Die Hauptstadt des Königreichs Jordanien heisst Rabat-Amon oder Amman. Auf einem breiten Hügel liegen die Überreste der gleichnamigen Stadt aus der Zeit von Moses und von David. König David sandte den Hethiter Urijah zum Kampf an diesem Ort, und als dieser in der Schlacht fiel, heiratete er dessen Frau Bat-Schewah.
Im kleinen Museum am obersten Punkt dieser Ruinenstadt können mehrere bedeutende archäologische Funde besichtigt werden. Unter ihnen auch eine Inschrift in einer alten hebräischen Schrift, zweifellos in Midianitisch, die lautet: "Balaam bar Be'or, Seher und Mann G'ttes?". Es handelt sich eventuell um denselben Balaam, der in der Bibel erwähnt wird und Israel segnet, obwohl er es eigentlich hätte verfluchen sollen.
Im Westen von Amman liegen die Ruinen des riesigen Palastes Qasr El-Abed aus der Zeit der Hasmonäer oder vielleicht sogar aus einer früheren Epoche. Er war das Zentrum der "Söhne von Tuvia", einer begüterten jüdischen Familie, die unter hellenischer Vorherrschaft und schon früher unter den Persern über den östlichen Teil des Jordans regierte. Diese Familie baute ihren Palast inmitten eines riesigen Wasserbeckens. Da sich das Gebäude im Wasser spiegelte, wirkte der zweistöckige Palast doppelt so hoch. Etwas weiter im Norden befinden sich geheime Höhlen, die der Familie Tuvia später als Grabstätte dienten. Der Name Tuvia ist an den Eingängen in einer Schrift eingraviert, die eine Übergangsform zwischen der alten hebräischen Schrift und der heutigen darstellt.
Südlich von Amman führt die Strasse an Heschbon vorbei, der Hauptstadt von Sichon, dem König der Amoräer, an der Grenze zwischen Amon und Moab und zwischen den Stämmen von Gad und Ruben. Die Überreste des Mosaikbodens einer byzantinischen Kirche werden in Madaba aufbewahrt, der Stadt des Stammes von Ruben. Dieses Mosaik zeigt das Land Israel gemäss der Beschreibung in der Bibel. Es sind ebenfalls Verse in der Übersetzung der Septuaginta und Zitate von Eusebius, Bischof von Caesarea im 4. Jahrhundert, zu entziffern, in denen man den Einfluss seines Zeitgenossen Rabbi Abbahu erkennt, des jüdischen Oberhauptes von Caesarea und Israel.
Die Ruinen einer römischen Stadt, deren damaliger Name nicht überliefert ist, liegen im Süden von Madaba.
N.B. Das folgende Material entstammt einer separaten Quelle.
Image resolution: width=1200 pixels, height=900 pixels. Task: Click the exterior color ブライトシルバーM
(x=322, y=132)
Auf Arabisch heisst der Ort Um Rasas. Auf den Mosaiken einer dort befindlichen Kirche sind die Beschreibungen von zehn ägyptischen Städten, von sieben Städten östlich des Jordans und von acht Ortschaften im westlichen Teil von Israel zu sehen. Im Dorf Maayan wurde auch ein Mosaikboden entdeckt, auf dem die Städte dieser Gegend beschrieben sind. Die gehäuft auftretenden geografischen Beschreibungen auf Mosaiken in dieser Region weckten die Neugier der Archäologen. Einige erklären dieses Phänomen mit der Nähe zum Berg Nebo, von wo Moses das Gelobte Land betrachten konnte, das in der Bibel gemäss den verschiedenen Regionen beschrieben wird.
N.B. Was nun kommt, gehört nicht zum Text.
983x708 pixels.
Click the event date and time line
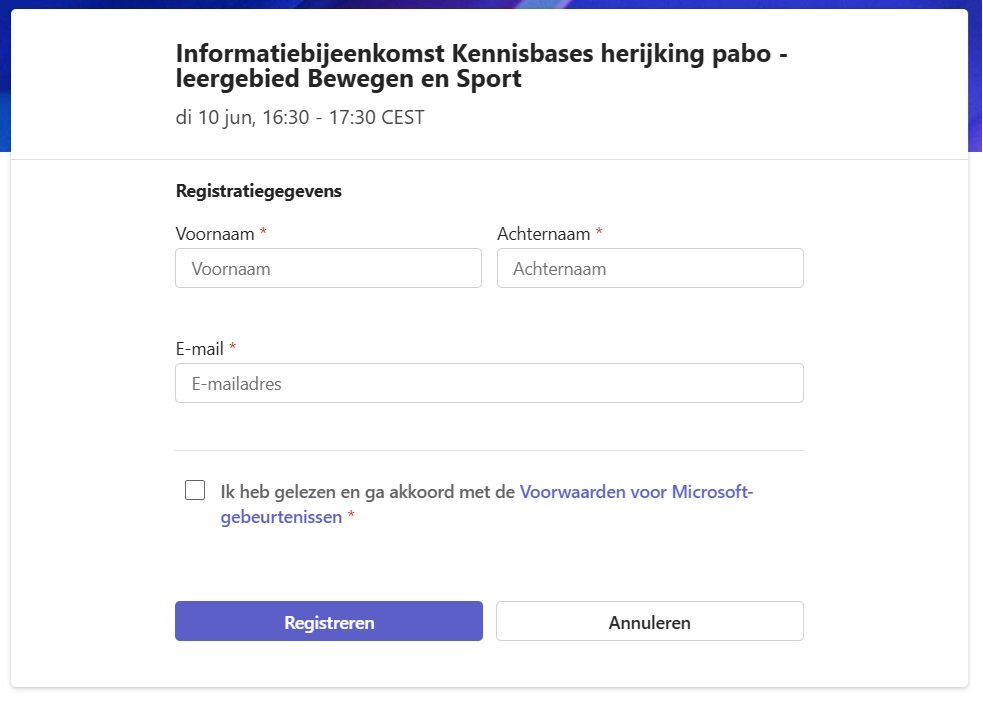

Reist man weiter in den Süden, kommt man zum imposanten Nachal Arnon: Der Strom ist hier 1'000 Meter tief und 8 bis 10 Kilometer breit! Einige Kilometer östlich weist der Fluss in der Nähe des Toten Meeres nur noch eine Tiefe von 100 Metern oder gar weniger auf, seine Breite reduziert sich auf wenige Meter. Am Nachal Arnon ereignete sich einmal ein wahres Wunder: Die Bewohner des Landes, die Amoräer, hatten sich in den Höhlen und Spalten der Schluchten am Flussbett versteckt und wollten die Kinder Israels aus dem Hinterhalt angreifen. Als sich diese näherten, schlossen sich beide Ufer, die Felsen der einen Seite drangen in die Höhlen der gegenüberliegenden Seite ein und töteten so die Amoräer. Die Kinder Israels bekamen vom Wunder allerdings nicht viel mit. Sie erfuhren erst am "Brunnen von Mirjam" davon, weil sich das Wasser vom Blut der Amoräer rot färbte. In der Mischnah heisst es: "Wer einen Ort sieht, an dem ein Wunder für Israel geschah, z.B. der Durchzug durch das Rote Meer, die Überschreitung des Jordans und des Nachal Arnon, soll sich in Lobpreisungen des Herrn ergehen."
Unter den Dörfern von Moab befindet sich auch Rabba, oder, gemäss der biblischen Bezeichnung, Rabat Moab, eine der Hauptstädte des alten Königreichs Moab; eine weitere Hauptstadt ist Divon, wo Mischa, König von Moab, regierte, der sich nach dem Tod von Achab gegen Israel auflehnte. Von seinem Schicksal wird auf einer Stele berichtet, die in Divon ausgegraben wurde und heute im Louvre in Paris steht.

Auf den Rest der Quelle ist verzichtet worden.